- **Records shown**
|---|

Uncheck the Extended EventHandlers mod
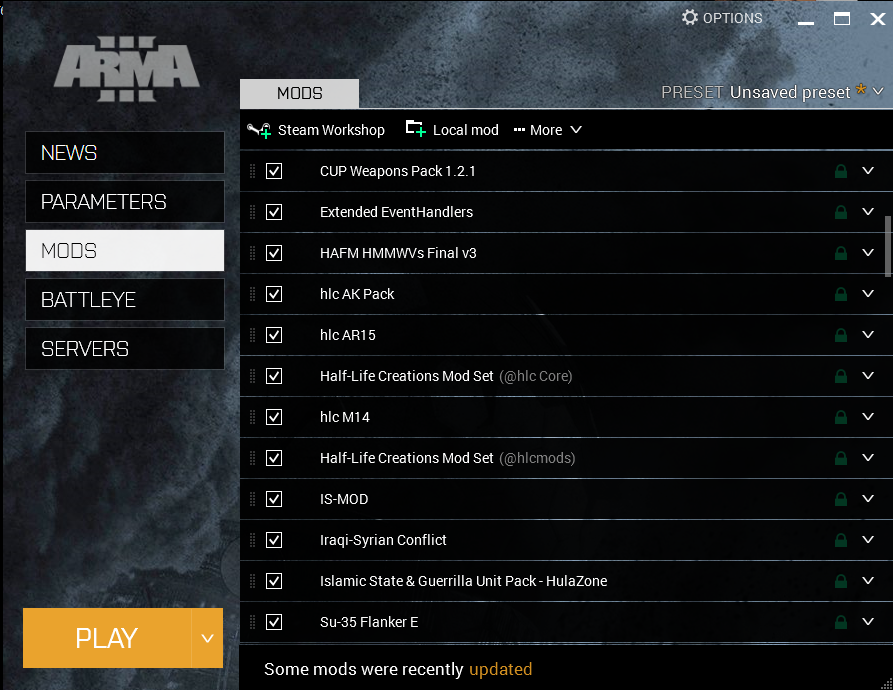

|---|

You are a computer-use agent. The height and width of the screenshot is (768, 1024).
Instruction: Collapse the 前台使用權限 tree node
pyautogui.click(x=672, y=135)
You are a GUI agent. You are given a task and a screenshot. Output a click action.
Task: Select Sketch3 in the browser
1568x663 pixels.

|---|

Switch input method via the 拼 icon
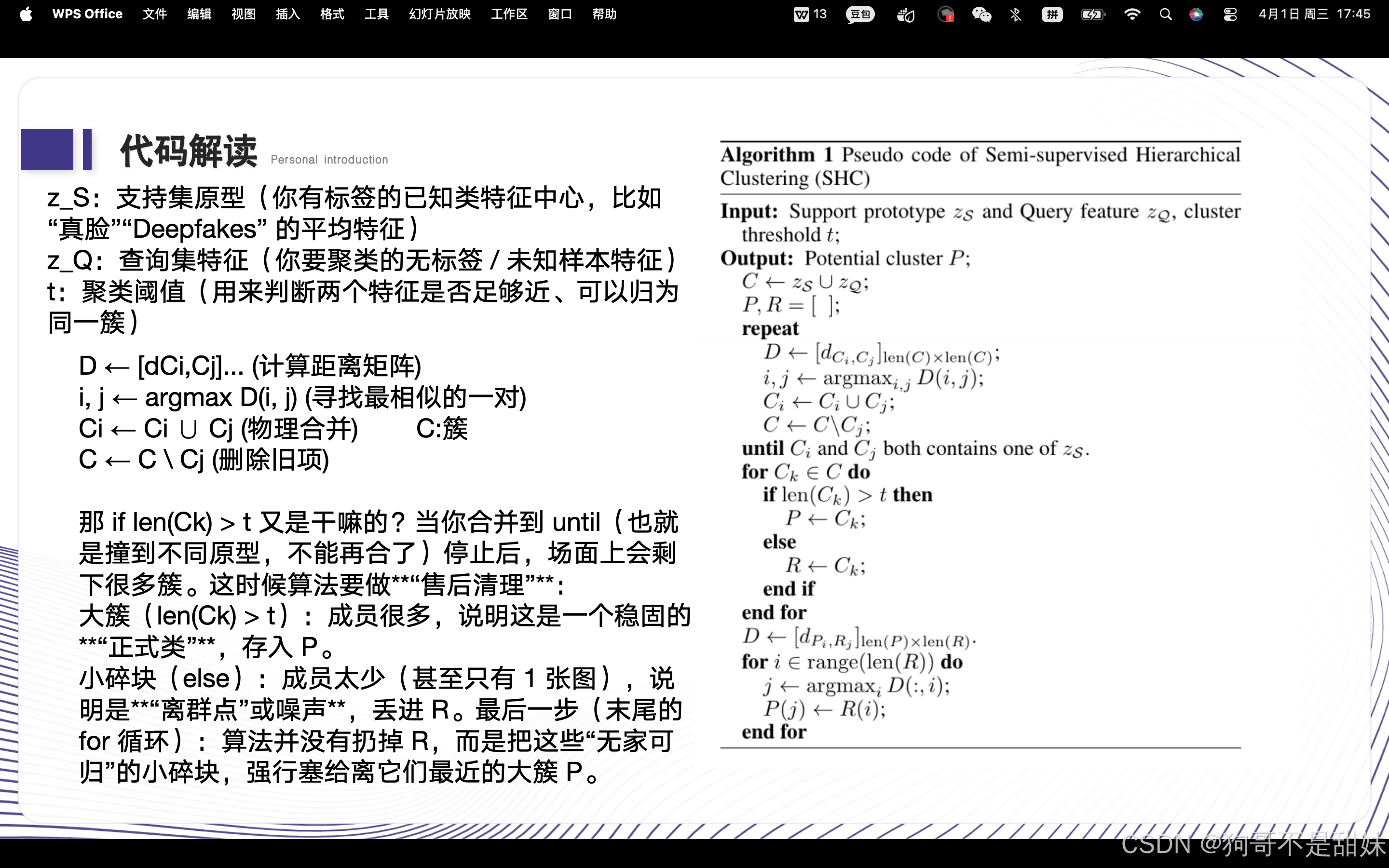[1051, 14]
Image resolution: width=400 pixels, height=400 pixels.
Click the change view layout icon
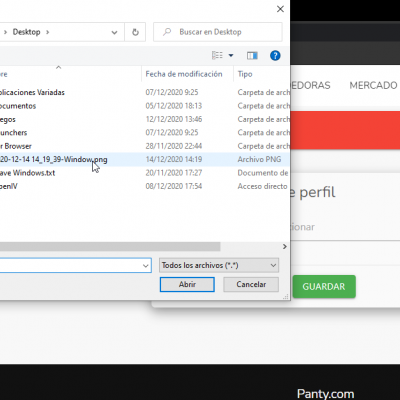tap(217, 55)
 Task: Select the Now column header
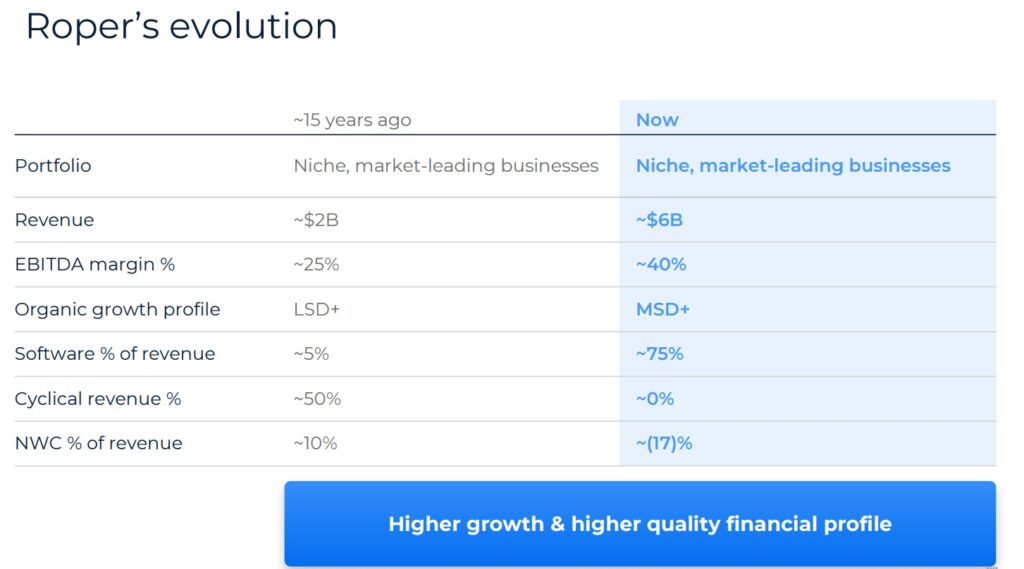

|---|

- **Problem statement**
Write out verbatim the stretch from the line containing "You are a computer-use" through the line containing "1568x663 pixels.", both ends included.

- **Exercise output**
You are a computer-use agent. The height and width of the screenshot is (768, 1024).
Instruction: Collapse the 前台使用權限 tree node
pyautogui.click(x=672, y=135)
You are a GUI agent. You are given a task and a screenshot. Output a click action.
Task: Select Sketch3 in the browser
1568x663 pixels.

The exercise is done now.